Non-Uniform-Memory-Access (NUMA)

Wulf's suggestion for NUMA as a solution to the memory gap problem, prompted discussion of where NUMA features have appeared in the past.

6502 CPU's zero-page: The zero-page were the first 256 bytes in the address space. These locations could be accessed with a single instruction (no need to encode a 16bit address). In that sense, memory wasn't really faster, but the instruction fetch time was only a third.

NUMA has been used in parallel processing architectures for a while, but is not perceived as the silver bullet. NUMA requires a different programming model.

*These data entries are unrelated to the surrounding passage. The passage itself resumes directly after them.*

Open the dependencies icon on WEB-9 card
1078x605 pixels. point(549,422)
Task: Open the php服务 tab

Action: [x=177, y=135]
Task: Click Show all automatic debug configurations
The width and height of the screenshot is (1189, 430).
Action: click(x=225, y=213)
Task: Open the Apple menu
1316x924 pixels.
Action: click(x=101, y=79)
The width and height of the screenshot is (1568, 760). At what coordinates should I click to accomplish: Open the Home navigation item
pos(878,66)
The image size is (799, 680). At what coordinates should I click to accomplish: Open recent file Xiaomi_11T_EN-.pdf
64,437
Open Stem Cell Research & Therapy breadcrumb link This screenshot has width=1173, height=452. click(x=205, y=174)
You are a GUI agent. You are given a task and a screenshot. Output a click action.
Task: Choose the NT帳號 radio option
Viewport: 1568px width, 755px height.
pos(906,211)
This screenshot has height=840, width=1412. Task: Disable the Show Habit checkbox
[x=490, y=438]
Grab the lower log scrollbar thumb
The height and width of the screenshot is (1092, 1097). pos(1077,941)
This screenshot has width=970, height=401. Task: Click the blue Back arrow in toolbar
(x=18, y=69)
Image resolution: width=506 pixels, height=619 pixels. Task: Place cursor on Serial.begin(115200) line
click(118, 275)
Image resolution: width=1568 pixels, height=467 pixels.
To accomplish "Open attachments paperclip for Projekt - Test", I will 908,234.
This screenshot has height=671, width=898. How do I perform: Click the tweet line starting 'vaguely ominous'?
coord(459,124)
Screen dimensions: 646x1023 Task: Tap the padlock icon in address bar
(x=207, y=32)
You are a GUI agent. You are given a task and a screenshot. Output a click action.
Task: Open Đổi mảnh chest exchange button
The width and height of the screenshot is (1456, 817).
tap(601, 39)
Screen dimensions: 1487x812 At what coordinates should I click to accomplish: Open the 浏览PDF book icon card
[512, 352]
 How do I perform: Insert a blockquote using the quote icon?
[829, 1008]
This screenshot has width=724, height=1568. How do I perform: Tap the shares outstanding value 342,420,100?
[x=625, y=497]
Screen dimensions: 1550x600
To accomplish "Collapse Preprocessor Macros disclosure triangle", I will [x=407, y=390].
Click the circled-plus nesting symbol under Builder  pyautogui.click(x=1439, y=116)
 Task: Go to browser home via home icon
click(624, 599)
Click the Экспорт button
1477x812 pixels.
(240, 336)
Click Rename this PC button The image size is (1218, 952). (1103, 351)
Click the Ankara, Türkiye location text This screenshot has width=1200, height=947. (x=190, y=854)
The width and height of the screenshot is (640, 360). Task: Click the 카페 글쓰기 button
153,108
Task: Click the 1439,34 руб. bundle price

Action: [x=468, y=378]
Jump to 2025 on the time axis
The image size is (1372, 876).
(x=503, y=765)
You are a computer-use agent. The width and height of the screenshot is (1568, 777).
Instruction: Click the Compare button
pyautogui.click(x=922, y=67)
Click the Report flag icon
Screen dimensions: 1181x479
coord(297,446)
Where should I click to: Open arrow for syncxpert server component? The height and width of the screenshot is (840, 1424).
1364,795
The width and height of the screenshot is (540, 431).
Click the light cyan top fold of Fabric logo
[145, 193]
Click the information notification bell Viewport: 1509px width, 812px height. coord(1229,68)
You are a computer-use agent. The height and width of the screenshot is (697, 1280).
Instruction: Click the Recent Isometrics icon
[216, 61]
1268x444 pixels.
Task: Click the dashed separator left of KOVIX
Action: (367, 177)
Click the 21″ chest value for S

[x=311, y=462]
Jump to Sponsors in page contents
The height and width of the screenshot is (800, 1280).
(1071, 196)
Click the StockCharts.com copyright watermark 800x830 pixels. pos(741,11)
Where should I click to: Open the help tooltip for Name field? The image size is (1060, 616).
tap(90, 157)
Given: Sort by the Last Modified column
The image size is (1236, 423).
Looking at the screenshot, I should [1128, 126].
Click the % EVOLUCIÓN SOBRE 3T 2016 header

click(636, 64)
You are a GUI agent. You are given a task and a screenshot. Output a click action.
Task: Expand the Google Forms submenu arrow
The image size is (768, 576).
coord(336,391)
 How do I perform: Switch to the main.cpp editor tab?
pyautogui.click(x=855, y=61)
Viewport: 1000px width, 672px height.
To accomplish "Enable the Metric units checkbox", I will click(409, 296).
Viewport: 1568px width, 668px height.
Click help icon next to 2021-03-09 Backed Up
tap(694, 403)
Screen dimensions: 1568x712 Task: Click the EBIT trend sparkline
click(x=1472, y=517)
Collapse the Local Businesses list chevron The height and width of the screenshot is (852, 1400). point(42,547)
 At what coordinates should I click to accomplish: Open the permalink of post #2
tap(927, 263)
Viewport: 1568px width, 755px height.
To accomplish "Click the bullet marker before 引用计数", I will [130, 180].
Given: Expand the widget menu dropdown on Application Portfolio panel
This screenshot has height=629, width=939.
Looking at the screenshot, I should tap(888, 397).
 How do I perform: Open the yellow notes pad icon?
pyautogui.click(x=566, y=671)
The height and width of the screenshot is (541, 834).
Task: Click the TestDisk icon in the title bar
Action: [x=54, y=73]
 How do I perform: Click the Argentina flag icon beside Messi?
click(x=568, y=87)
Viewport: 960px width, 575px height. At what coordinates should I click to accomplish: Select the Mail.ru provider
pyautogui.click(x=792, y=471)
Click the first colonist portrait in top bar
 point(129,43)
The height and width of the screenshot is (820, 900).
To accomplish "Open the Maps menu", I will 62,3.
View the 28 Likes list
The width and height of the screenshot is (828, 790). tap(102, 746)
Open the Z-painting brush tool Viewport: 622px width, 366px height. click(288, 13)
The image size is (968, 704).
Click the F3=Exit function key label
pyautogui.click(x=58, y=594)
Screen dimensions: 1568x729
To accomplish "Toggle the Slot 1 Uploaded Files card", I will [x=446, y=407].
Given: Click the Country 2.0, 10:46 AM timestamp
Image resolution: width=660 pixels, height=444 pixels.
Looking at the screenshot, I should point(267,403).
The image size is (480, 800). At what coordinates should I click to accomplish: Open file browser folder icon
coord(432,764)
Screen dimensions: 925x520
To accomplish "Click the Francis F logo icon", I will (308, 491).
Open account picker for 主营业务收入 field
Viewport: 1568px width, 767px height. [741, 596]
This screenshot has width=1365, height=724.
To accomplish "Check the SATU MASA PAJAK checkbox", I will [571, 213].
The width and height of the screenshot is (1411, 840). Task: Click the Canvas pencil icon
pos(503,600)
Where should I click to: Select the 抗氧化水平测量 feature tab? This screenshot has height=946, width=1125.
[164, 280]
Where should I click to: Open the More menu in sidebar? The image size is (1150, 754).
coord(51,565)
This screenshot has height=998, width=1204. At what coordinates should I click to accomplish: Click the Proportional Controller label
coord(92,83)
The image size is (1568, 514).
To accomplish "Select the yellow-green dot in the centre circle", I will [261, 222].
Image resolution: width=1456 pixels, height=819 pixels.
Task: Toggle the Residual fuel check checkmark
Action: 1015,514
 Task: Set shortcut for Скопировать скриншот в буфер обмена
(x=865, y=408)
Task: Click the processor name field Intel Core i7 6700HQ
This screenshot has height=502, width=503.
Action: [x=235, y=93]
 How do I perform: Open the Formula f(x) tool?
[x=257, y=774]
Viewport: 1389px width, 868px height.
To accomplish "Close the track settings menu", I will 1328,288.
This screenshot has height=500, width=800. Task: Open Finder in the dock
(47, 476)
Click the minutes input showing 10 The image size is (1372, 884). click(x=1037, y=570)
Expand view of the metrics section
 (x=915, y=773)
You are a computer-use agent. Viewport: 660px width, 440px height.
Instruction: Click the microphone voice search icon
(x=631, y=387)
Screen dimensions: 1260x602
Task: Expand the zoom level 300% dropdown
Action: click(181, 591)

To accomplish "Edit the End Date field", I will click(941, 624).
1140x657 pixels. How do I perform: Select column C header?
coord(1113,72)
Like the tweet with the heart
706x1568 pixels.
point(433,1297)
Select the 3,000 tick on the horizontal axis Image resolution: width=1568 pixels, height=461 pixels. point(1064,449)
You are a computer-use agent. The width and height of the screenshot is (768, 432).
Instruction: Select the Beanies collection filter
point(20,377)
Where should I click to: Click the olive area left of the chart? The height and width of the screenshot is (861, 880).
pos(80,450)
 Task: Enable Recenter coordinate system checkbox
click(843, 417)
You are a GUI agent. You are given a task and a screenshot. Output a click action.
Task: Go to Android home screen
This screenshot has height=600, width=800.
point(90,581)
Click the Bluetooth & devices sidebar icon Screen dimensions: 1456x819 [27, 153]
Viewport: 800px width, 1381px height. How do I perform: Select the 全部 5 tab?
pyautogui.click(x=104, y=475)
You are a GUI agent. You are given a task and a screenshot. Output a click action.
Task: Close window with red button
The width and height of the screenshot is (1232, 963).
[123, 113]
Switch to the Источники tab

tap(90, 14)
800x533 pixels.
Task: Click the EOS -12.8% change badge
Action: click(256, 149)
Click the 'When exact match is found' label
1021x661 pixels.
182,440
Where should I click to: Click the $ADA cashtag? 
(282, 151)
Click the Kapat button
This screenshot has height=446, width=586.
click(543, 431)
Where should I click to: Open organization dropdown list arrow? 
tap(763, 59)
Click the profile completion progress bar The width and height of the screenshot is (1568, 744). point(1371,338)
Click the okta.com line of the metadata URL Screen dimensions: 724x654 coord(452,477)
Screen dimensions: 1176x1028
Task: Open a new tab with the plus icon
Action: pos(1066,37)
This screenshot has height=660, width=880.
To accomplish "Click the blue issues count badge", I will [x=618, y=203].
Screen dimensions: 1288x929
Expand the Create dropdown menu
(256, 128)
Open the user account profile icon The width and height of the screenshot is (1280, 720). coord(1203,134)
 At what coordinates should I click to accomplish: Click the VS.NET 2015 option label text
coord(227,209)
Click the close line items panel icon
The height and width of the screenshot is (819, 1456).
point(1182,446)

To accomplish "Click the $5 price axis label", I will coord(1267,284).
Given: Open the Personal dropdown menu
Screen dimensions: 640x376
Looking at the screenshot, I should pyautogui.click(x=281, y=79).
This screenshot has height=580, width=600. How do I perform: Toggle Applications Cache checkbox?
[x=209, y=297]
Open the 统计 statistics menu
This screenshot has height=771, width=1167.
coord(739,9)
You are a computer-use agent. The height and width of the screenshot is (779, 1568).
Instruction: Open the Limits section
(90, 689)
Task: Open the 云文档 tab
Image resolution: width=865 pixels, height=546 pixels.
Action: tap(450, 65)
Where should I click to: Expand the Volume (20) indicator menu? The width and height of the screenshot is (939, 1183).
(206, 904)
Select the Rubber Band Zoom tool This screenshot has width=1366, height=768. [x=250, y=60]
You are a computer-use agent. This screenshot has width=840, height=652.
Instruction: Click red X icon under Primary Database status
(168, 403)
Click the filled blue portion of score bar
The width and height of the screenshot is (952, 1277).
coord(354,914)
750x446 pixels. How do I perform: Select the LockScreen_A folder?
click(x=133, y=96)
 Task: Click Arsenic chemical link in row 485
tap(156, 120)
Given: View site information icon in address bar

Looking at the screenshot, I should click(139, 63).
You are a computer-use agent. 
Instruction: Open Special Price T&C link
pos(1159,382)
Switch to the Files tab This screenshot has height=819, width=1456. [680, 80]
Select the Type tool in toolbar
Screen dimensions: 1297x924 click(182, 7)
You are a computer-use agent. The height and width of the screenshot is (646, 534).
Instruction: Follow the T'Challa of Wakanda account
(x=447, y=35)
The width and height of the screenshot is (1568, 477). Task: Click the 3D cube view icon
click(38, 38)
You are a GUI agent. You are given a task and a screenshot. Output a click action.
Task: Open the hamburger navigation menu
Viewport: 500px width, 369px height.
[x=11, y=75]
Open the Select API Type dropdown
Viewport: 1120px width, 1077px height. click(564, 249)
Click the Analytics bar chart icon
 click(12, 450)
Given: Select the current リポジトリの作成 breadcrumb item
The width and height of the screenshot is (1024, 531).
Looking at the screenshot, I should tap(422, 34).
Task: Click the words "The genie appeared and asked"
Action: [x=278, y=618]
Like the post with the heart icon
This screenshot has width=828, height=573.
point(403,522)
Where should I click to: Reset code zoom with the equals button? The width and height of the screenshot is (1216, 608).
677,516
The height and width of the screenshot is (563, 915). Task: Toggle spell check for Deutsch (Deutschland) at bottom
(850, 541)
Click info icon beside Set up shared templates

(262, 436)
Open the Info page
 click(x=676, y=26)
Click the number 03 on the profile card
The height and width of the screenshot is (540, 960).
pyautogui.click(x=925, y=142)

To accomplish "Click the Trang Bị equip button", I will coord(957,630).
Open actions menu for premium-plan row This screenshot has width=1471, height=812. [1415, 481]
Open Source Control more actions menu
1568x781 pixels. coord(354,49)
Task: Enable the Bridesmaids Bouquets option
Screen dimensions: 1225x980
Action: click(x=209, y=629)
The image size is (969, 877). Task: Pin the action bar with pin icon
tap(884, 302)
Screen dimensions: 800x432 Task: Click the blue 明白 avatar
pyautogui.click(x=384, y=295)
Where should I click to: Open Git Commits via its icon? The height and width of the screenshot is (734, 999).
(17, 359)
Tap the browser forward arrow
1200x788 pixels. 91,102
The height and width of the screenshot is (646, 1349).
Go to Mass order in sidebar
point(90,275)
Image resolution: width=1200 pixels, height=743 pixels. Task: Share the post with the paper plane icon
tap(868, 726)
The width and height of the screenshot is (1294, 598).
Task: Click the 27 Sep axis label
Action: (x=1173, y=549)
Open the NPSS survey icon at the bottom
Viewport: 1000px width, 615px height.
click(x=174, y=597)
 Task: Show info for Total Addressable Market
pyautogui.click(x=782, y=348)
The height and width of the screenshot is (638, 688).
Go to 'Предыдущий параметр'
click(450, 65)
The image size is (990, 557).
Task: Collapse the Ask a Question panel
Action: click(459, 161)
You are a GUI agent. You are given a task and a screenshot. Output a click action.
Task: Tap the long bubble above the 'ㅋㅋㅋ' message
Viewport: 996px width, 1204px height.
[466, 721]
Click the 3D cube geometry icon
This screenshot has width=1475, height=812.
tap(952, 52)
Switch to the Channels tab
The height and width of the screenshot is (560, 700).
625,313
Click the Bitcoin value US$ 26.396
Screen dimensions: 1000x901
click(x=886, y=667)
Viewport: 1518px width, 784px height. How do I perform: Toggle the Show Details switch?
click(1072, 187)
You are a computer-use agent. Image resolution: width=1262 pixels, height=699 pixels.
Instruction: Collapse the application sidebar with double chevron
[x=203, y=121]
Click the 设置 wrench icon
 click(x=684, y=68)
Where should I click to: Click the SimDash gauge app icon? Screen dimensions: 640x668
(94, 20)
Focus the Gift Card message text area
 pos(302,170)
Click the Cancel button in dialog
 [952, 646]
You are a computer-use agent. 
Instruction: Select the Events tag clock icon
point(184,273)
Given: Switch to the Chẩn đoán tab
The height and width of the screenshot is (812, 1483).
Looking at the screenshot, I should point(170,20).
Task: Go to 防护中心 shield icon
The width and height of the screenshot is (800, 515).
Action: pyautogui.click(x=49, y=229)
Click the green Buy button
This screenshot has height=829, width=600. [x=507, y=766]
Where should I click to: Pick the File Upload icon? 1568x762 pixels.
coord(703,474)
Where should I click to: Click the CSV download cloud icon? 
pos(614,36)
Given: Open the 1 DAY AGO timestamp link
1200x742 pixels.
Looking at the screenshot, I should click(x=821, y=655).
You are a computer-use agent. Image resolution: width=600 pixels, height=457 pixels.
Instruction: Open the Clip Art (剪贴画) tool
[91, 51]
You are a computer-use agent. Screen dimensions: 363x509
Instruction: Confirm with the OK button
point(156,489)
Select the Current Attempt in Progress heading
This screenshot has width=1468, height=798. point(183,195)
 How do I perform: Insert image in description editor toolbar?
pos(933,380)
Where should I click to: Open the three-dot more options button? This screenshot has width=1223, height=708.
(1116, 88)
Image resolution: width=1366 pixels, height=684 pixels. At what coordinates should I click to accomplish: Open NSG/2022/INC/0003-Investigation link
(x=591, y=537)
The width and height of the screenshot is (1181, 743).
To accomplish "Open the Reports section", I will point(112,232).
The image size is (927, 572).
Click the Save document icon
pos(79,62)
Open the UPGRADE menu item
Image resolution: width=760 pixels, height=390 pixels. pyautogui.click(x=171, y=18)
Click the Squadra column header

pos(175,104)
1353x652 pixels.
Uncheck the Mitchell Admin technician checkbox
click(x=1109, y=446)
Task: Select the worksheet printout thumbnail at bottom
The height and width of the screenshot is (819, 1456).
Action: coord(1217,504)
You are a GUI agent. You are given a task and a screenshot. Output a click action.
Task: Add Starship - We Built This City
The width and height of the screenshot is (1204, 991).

The Cray-2 has a local memory of 16KB with a 4 cycle transfer time to register (1cycle=4.1ns). Main memory is 256MWords with 57 cycles access time.

Spatial locality

Garbage collection (GC) was mentioned as a possibility to increase spatial locality. This applies only to copying garbage collectors (since Mark/Sweep collectors don't move data). IRAM's high internal bandwidth may allow fast data reorganization. Below are two references on the subject of GC and locality:

Memory Subsystem Performance of Programs with Intensive Heap Allocation, David Tarditi, Amer Diwan, Eliot Moss, CMU-CS-FOX-93-07
Memory Subsystem Performance of Programs Using Copying Garbage Collection, David Tarditi, Amer Diwan, Eliot Moss, CMU-CS-FOX-93-06 (appeared in Proceedings of the 21st Annual ACM SIGACT-SIGPLAN Symposium on Principles of Programming Languages)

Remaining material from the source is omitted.